“Porque
Porque os outros se mascaram mas tu não
Porque os outros usam a virtude
Para comprar o que não tem perdão.
Porque os outros têm medo mas tu não.
Porque os outros são os túmulos caiados
Onde germina calada a podridão.
Porque os outros se calam mas tu não.
Porque os outros se compram e se vendem
E os seus gestos dão sempre dividendo.
Porque os outros são hábeis mas tu não.
Porque os outros vão à sombra dos abrigos
E tu vais de mãos dadas com os perigos.
Porque os outros calculam mas tu não.”
“No Tempo Dividido e Mar Novo”, Edições Salamandra, 1985, p. 79”
Escolhi um poema da Sophia de Mello Breyner Anderson porque li os seus livros para crianças, enquanto era criança, obviamente, e adorei lê-los. Foi uma autora que já me tinha acompanhado antes no meu percurso escolar e tem sido sempre uma óptima experiência que achei por bem repetir.
Escolhi este poema “porque” mal o li despertou em mim um sentimento de semelhança e, embora o mais provável seja que o significado que o sujeito poético lhe atribui seja totalmente diferente daquele que eu atribuo ao poema, senti uma proximidade que me levou a escolhe-lo, analisa-lo e declama-lo.
Análise formal:
-nº de estrofes: 4
-versos: uma quadra e três tercetos
-rima: pura, rica, interpolada.
-métrica: oscila entre 10 e 12 sílabas, decassílabos e alexandrinos.
-figuras de estilo: metáfora
“Porque os outros são os túmulos caiados”
“E os seus gestos dão sempre dividendo.“
“Porque os outros vão à sombra dos abrigos
E tu vais de mãos dadas com os perigos.”
Análise do conteúdo:
Na minha opinião esta poema ou é um apelo do sujeito poético ao povo em geral para que não se entregue à falsidade, à corrupção, à busca do caminho simplesmente mais fácil, pois não sugere nenhum “receptor” concreto ou então é uma mensagem para um sujeito concreto desconhecido, uma espécie de dedicatória em que justifica a razão pela qual o/a eleva a um nível acima de todos os outros que os rodeiam.

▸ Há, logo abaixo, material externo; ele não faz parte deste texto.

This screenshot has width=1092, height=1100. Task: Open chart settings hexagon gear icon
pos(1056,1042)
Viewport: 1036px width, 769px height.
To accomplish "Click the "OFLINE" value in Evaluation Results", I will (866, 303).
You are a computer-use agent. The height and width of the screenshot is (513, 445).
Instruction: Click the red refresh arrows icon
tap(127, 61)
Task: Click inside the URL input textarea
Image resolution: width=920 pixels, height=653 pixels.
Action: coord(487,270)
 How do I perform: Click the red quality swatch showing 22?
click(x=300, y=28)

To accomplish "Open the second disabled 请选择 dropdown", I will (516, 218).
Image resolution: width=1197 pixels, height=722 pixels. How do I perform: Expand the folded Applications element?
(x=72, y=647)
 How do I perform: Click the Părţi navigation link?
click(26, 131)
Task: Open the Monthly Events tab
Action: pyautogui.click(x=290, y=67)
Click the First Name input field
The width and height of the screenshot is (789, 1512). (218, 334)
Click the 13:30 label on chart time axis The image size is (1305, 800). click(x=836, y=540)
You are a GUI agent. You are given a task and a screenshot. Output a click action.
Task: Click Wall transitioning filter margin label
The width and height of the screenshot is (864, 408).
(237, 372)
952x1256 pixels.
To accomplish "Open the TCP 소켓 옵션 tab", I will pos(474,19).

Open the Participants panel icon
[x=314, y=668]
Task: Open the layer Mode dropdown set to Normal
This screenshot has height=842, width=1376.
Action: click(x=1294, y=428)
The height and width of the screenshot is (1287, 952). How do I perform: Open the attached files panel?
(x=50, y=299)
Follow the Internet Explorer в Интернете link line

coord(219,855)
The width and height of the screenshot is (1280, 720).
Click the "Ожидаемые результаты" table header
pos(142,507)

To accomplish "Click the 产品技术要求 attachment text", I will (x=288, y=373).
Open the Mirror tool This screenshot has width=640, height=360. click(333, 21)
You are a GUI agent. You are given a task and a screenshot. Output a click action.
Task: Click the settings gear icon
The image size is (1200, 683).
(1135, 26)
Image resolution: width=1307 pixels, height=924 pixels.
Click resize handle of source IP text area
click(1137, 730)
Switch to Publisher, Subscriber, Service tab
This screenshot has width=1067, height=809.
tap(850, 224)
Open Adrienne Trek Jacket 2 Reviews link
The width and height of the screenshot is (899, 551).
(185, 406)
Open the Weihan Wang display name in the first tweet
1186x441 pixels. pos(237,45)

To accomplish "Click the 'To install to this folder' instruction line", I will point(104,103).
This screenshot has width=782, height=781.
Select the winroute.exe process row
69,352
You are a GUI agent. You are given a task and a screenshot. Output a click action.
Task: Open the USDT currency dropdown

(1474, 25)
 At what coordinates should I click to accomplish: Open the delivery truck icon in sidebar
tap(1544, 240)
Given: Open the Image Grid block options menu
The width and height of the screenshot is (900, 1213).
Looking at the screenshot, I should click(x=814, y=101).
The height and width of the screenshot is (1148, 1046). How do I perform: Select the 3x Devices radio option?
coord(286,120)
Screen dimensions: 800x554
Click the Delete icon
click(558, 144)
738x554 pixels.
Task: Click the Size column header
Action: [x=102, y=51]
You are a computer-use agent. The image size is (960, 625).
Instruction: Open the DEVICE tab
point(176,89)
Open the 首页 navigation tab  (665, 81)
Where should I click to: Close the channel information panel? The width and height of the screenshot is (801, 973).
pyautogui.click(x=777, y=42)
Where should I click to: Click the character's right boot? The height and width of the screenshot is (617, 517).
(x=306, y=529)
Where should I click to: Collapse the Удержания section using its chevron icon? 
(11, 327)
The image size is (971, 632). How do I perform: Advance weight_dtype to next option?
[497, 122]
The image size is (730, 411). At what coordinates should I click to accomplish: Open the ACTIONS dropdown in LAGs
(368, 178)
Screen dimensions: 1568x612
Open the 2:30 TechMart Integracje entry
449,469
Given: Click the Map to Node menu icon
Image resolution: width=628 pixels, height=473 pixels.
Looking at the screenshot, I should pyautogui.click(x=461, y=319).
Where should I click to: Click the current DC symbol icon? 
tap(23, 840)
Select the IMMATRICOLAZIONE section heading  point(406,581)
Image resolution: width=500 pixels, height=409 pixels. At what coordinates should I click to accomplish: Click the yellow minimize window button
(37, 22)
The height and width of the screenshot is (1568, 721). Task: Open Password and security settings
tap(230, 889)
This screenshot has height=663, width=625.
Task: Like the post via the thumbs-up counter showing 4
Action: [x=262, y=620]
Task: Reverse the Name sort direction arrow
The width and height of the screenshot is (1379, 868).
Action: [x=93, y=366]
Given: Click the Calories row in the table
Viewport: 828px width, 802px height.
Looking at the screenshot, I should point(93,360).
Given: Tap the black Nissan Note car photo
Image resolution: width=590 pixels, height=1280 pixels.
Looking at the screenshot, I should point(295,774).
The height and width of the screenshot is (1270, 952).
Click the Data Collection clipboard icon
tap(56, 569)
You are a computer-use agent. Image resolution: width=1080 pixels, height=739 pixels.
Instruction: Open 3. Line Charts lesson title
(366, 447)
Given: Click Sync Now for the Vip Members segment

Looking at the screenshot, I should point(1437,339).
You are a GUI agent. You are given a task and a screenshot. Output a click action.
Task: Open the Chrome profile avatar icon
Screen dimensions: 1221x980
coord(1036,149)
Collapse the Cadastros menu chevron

Já que este poema foi escrito em 1958, ano em que Humberto Delgado se candidatou a presidente da republica e perdeu por fraude eleitoral, e a poeta era uma forte activista contra o estado novo penso que este poema pode ser dedicado a Humberto Delgado como a quaisquer outros que lutaram pelo poder Salazarista.
Tirado do contexto político-social em que está inserido, o poema transforma-se numa espécie de opinião e celebração daqueles que a seguem.
O “porque”, aparecendo repetidamente, mostra ser uma marca de justificação mas também de continuidade e regularidade, os porquês que o sujeito poético apresenta sugerem, para além do elemento de sinceridade profunda, um “ódio” à hipocrisia, à mentira, à cobardia, à corrupção e admira quem as combate, evita e opõe com “acções mais nobres”.
O sujeito poético valoriza a frontalidade e a coragem de quem é quem é sem medos, a coragem de assumir os erros e dizer a verdade sem recear as inconveniências, a integridade e a lealdade para com valores verdadeiros e fixos;
Valoriza alguém que arrisca, e arrisca com todo o seu coração e todo o seu ser, sem precisar de ser calculista ou ter garantias.
Para mim este poema descreve a maneira certa de agir e proteger aquilo em que acreditamos, independentemente do que isso seja.